Beliau bersikeras untuk tetap kembali ke lembah yang diberkati di Hadramaut.
Dan Ketika Habib Muhammad akhirnya diculik, tinggallah Hababah Zahra menjalani cobaan itu yang bahkan pegununganpun tidak akan mampu menanggung. Orang Orang tidak berani mengunjunginya di rumah mereka yang selalu diawasi pasukan mata mata pemerintah, jadi hababah menghabiskan hari dan malam hanya bersama Tuhan dan Rasulnya saja. Anak-anaknya masih kecil kecil (Habib Umar baru berusia delapan atau sembilan thn pada waktu itu), tapi hababah berhasil membesarkan mereka sendirian dan dengan baik.
Tahun-tahun berlalu dan tidak ada yang tahu apakah suaminya hidup atau mati. Dia akan mendengar rumor bahwa suaminya dibuang atau berada di tempat tertentu dan anaknya yang tertua Habib Ali Masyhur akan pergi diam-diam di malam hari untuk mencarinya. Bayangkan saja hal-hal ini! Ini bukan hanya cerita-ini sebuah peristiwa nyata yang terjadi! Bayangkan saja bahwa suami Anda telah diculik dan tidak ada yang tahu apakah dia masih hidup atau mati. Tidak ada yang tahu apa dan bagaimana keadaannya. Tidak ada yang datang membantu untuk menyediakan makanan dan minuman pada mulut mulut kecil itu. Tidak ada yang berani mengunjungi mereka. Hubabah terpencil di rumahnya sendiri selama bertahun-tahun, tapi dia tetap sabar dan puas dengan keputusan Tuhan-nya. Beliau tidak menurun kualitas ibadahnya dengan cara apa pun. Kesabaran dan ketekunan nya melahirkan banyak buah-buahan yang kita sekarang panen hasilnya. Habib Umar muda meninggalkan Tarim dan hati beliau tetap melekat pada dirinya sampai akhirnya mereka bertemu di Hijaz beberapa tahun kemudian.
(Habib Ali Al Jufri menambahkan bahwa beberapa waktu lalu ada orang yang datang menemuinya, orang itu meminta habib ali untuk menghubungi Habib Umar untuk meminta maaf atas perlakuan mereka terhadap keluarga itu pada waktu lalu, Habib Umar dengan bijak mengatakan bahwa mereka sudah memaafkan orang orang tsb sejak lama).
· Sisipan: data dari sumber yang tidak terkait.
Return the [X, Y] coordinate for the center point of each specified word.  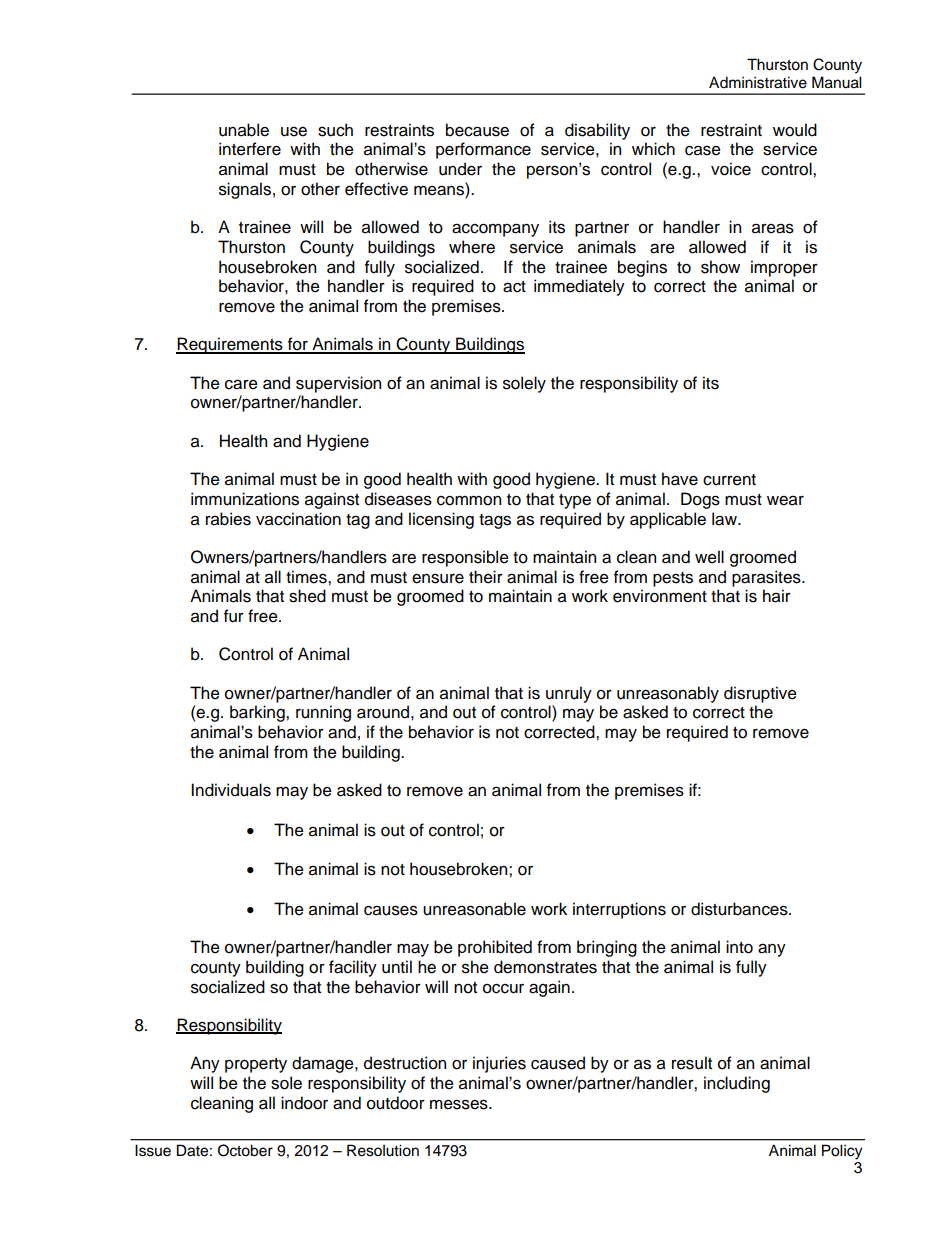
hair [777, 596]
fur [234, 616]
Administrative [758, 82]
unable [244, 130]
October [245, 1150]
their [486, 577]
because [477, 130]
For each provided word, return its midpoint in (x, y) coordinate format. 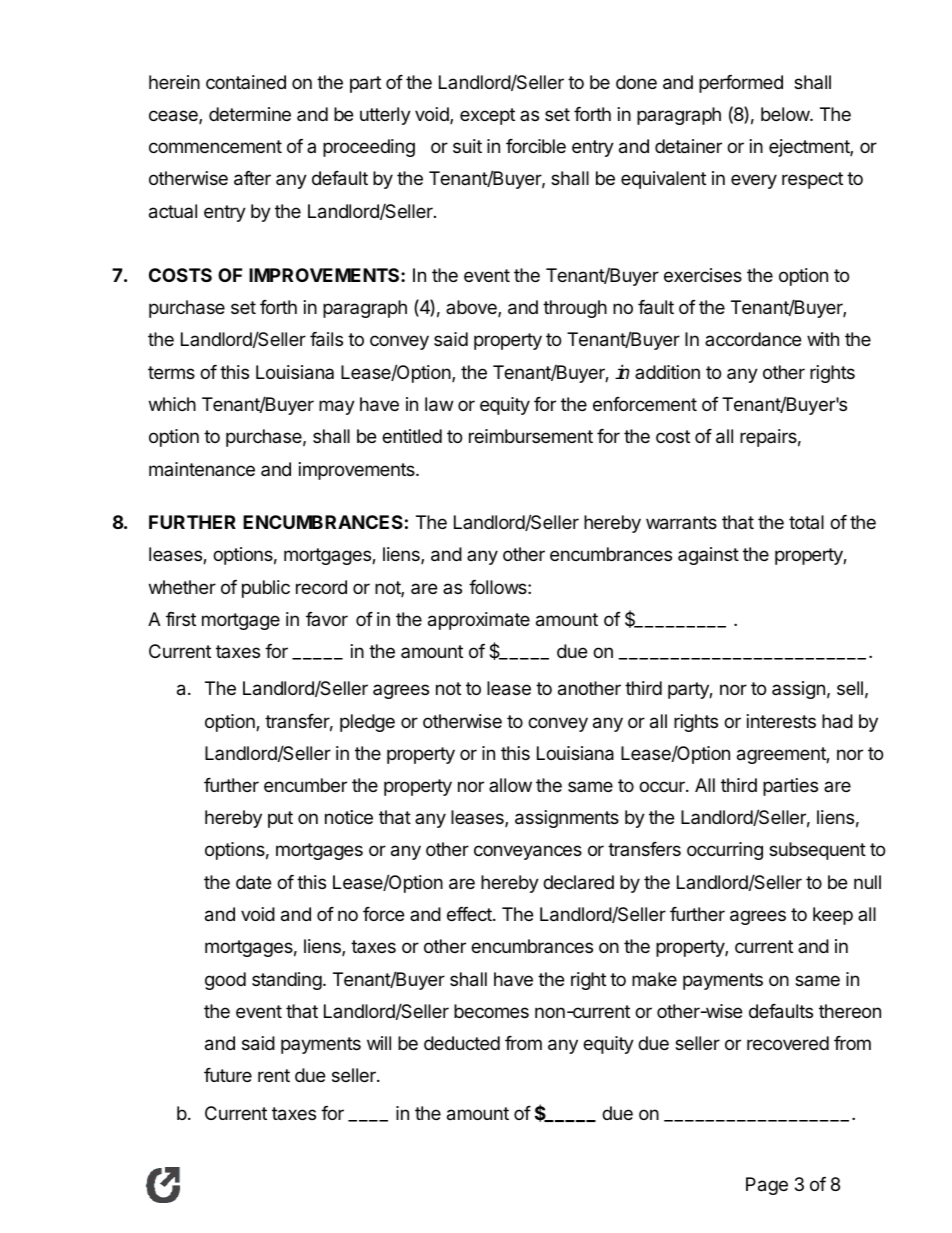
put (280, 819)
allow (510, 785)
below (786, 114)
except (487, 116)
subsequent (817, 851)
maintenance (202, 469)
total (806, 522)
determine (250, 114)
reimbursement (531, 436)
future (228, 1075)
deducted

Habib Umar melanjutkan, itulah bagaimana ibundanya melewati sisa hidupnya, memuja Allah dan Rasul-Nya ﷺ, dan mengikuti jalan pendahulu yang saleh dan agama mereka di atas segalanya. Dan Kami baru saja (setelah hubabah Zahra meninggal) membaca nasihat / wasiat yang di tulis beliau bahwa Di dalamnya ia menasihati kami untuk berpegang teguh pada jalan pendahulu kami, untuk menunjukkan belas kasihan kepada orang-orang dan untuk mengajak orang-orang dekat ke jalan Allah.

Kepergiannya

Hababah Zahra meninggal di menit menit terakhir hari Senin 21 Sya'ban 1436. Ada perasaan ketenangan dan kedamaian yang menyelimuti janazah dan pada hari-hari berikutnya. Ini merupakan indikasi tingginya peringkat beliau dan merupakan tanda Ridha dan penerimaan Allah. Janazah beliau terasa seperti janazah dari salah satu imam besar dari masa lalu.
Salah satu kerabat kami melihatnya dalam mimpi setelah kematiannya (sebelum dikebumikan). melihatnya sedang berada dengan wanita lain yang tidak dikenal. Kami berpikir dan berkata kepadanya (yang mengalami mimpi) : "Satu-satunya orang yang akan bersama dengan hababah Zahra adalah Fatimah al-Zahra".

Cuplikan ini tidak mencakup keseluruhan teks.